Read Love and Louis XIV: The Women in the Life of the Sun King Page 10


  Immediately after dinner, he suggested retirement. Marie-Thérèse gave vent to a few maidenly demurs – it was too soon – but on being told that the King was waiting for her, changed her tune and begged her ladies – ‘Hurry, hurry!' – to speed up the elaborate rituals, dressings and undressings thought necessary for a Queen to meet a King for the first time in bed. Appropriately enough, it would be Louis's mother who closed the bed-curtains on bride and groom before departing.33

  The wedding night was a success, unlike most royal wedding nights throughout history. The marriage so ardently desired by Anne of Austria for over twenty-one years looked set fair to fulfil all her hopes.

  * The name Précieuses was first used for these preternaturally clever women in 1654, not in denigration but descriptively. It should not therefore at this date be identified with the English word ‘precious' or affected. Molière's play of that name which poked fun at young women with highfaluting ideas about their own accomplishments (not women's education as such) dates from 1659. Its success had the effect of changing the meaning of the word to something humorously critical.

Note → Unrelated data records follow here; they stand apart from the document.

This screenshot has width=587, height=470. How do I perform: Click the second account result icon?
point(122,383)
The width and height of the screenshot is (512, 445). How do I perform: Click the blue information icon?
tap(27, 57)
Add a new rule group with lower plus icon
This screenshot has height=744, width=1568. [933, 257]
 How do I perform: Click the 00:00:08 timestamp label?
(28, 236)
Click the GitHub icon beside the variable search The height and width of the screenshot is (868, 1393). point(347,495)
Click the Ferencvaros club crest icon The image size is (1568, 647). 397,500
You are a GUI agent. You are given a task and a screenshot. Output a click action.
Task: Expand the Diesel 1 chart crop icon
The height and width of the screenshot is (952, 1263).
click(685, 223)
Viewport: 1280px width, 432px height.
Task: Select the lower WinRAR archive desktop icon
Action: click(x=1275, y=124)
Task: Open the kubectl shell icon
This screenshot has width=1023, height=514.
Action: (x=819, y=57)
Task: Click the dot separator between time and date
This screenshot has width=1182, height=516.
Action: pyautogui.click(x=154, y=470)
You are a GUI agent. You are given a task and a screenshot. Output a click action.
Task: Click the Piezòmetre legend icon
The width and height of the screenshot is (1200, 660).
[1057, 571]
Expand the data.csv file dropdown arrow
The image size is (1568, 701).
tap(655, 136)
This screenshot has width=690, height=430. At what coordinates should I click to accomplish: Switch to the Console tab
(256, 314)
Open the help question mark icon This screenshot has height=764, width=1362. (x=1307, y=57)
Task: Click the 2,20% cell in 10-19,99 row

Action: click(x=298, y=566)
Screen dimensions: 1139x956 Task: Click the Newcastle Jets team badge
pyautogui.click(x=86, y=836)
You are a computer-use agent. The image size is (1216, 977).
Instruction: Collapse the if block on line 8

  * A visit still commemorated in a vivid fresco of the royal party opposite the Mairie. Apart from King, Queen and Cardinal, it shows a musketeer – perhaps d'Artagnan – and two Mazarinettes, presumably not including Marie.

  * By which name she will be designated in future.

  * At roughly this date, Charles II was Duc to be restored to the throne of England on his thirtieth birthday (29 May by English reckoning, which lagged ten days behind that of the Continent in the seventeenth century). Unlike 1648, 1660 was a good year for kings.

  * And remains blocked up to this day, with a plaque stating the reason.

  CHAPTER 4

  Our Court's Laughing Face

  Our court rediscovers its laughing face.

  – La Fontaine, ‘Ode to Madame' (Henriette-Anne)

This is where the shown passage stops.